In this experiment, you will use a sensor to track the motion of a freely-rolling cart on a flat track as it is accelerated by a fan. You will test two situations: one in which the cart starts from rest, and the second in which the cart is given an initial push in the opposite direction as the fan, so that it changes direction and comes back to its initial location.

Tasks/Objectives

1. Predict the shape of the position, velocity, and acceleration vs. time graphs for the cart in both cases above.
2. Extract acceleration from position, velocity, and acceleration vs. time graphs
3. Compare accelerations found from different graphs

Resources

• Cart with fan attachment
• Flat track
• Ruler
• Motion sensor
• Science Workshop interface and DataStudio software
  • Datastudio setup file: const_accel (right-click and choose “Save Link As”)
  • HOW TO – Use Sensors with ScienceWorkshop Interfaces
  • HOW TO – Analyze Data with DataStudio

Background

In kinematics, we describe how an object moves using the physical quantities position (x), velocity (v), and acceleration (a).
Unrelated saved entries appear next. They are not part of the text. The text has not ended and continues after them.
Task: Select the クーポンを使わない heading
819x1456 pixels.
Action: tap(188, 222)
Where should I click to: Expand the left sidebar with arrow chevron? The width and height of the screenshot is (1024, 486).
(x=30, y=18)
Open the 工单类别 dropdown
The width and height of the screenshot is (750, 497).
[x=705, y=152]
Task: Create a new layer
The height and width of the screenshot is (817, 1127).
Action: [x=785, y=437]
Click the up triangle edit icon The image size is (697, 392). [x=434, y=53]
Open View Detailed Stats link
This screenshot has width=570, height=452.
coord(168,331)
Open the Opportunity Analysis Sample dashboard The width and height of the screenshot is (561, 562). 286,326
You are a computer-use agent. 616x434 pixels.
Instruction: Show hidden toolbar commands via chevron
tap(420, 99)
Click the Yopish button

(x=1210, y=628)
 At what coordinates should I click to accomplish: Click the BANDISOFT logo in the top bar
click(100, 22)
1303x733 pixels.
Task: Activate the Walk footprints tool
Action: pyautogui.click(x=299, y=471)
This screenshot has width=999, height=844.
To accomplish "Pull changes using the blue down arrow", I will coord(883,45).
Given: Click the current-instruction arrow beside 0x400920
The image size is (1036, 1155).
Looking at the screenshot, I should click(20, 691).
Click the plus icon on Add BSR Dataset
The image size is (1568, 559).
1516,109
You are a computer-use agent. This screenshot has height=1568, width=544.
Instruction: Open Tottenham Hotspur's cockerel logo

These three quantities are connected in the following way: \begin{matrix} \bar{v}=\frac{\Delta x}{\Delta t} & \bar{a}=\frac{\Delta v}{\Delta t} \end{matrix}

One-dimensional motion with constant acceleration is a useful model for many physical situations, such as an object falling in Earth’s gravity or an accelerating car. If the acceleration is assumed constant, as opposed to changing in time, it can be shown graphically or using calculus that the following relationships hold:\begin{matrix} a=v_0 + at &x=x_0+v_0t+\tfrac{1}{2}at^2 \end{matrix}

Using any model means understanding understanding its limitations and how to apply it correctly. In many real situations acceleration is not constant. The falling object’s acceleration changes abruptly when it hits the ground, and automobiles accelerate differently at high speeds compared to low speeds.